C’est une rencontre faite à la marche des fiertés de Lille en 2022 qui l’a poussée à se plonger dans cette problématique. «J’ai échangé avec un père de famille désemparé. Son fils adolescent est tombé dans cette pratique et son addiction a été immédiate. C’est terrible qu’un jeune entre dans sa vie sexuelle via le chemsex, souligne Brigitte Liso. Il fallait se saisir de la question. Je me suis alors intéressé aux drogues consommées, notamment le GHB, qui peut être fabriqué artisanalement avec un produit pour nettoyer les jantes. Le manque d’information autour de ces substances participe au développement de ce phénomène».

L’Etat a «abandonné» depuis des années les politiques de prévention

Cette ancienne militante associative alerte sur une expansion de la pratique chez les hétérosexuels, qui ne bénéficient pas du maillage associatif de prévention et de réductions des risques tissé par la communauté LGBT +, et alors que l’Etat a, selon elle, «abandonné» depuis des années les politiques de prévention.

Avant la dissolution de l’Assemblée nationale, une proposition de résolution quasi-identique devait être débattue dans l’hémicycle à la mi-juin. Début octobre, le sujet est revenu entre les murs du Palais Bourbon, lors de l’examen du projet de loi de finances. La députée du Nord était alors parvenue à faire voter en commission une enveloppe de 300 000 euros dédiée spécialement à la prévention du chemsex. Une disposition finalement abandonnée par le gouvernement dans la dernière version du texte adopté.

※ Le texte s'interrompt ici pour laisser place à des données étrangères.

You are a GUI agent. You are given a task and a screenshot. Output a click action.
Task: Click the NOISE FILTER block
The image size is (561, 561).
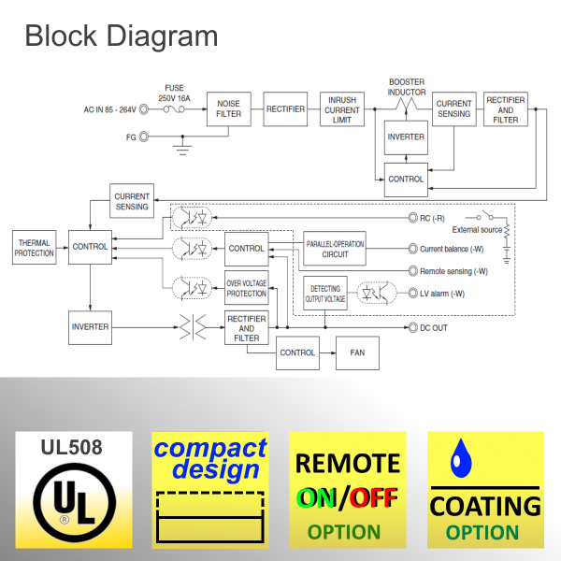tap(228, 109)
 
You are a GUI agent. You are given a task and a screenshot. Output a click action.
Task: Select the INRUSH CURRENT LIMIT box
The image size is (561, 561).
tap(341, 109)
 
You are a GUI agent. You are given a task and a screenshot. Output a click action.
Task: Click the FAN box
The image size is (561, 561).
tap(357, 352)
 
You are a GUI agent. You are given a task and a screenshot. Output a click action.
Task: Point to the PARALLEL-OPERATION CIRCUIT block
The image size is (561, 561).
tap(335, 249)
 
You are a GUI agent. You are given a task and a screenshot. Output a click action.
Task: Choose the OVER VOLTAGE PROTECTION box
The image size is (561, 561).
tap(247, 288)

Soulignant par ailleurs la facilité avec laquelle il est possible de se procurer les substances et la diffusion de ces pratiques via les applications de rencontre, Brigitte Liso appelle à des programmes d’alerte «diffusés sur TikTok, sur l’application de rencontre Grindr, sur tous les autres réseaux sociaux, là où sont les jeunes. Il ne faut se priver de rien pour les informer.»

Car la pratique est loin d’être anodine. Deux overdoses mortelles ont eu lieu à Bordeaux en mars 2024, au cours d’une soirée chemsex. Les deux hommes avaient consommé de la 3MMC, de la kétamine et du poppers.

Quelles sont les substances le plus souvent mises en cause ? D’abord, le GHB - pour acide gamma-hydroxybutyrique. Surnommé la «drogue du violeur», il peut être utilisé à des fins criminelles en provoquant un état de sédation pouvant aller jusqu’à l’amnésie. Le GHB peut aussi être consommé délibérément à l’aide d’une pipette graduée. Enfin, la 3MMC, pour 3-méthylméthcathinone, est également prisée. Depuis quelques années, son usage est sorti du champ restreint du chemsex pour faire irruption dans le milieu festif queer et les soirées alternatives techno. Ces deux produits stupéfiants sont souvent utilisés car leurs effets décupleraient le plaisir sexuel, l’excitation ou permettraient même d’augmenter l’endurance.

«Parler des usages de drogues est un tabou. Mais évoquer la sexualité et l’homosexualité reste également quelque chose de compliqué en France, pointe Brigitte Liso. On le voit par exemple avec la difficulté que nous avons à mettre en place l’éveil à la vie affective et sexuelle. Une campagne de prévention est nécessaire, on le doit à notre jeunesse.» La proposition de résolution votée lundi n’est pas contraignante pour l’Etat. Reste donc à voir comment les autorités vont décider de se saisir du sujet.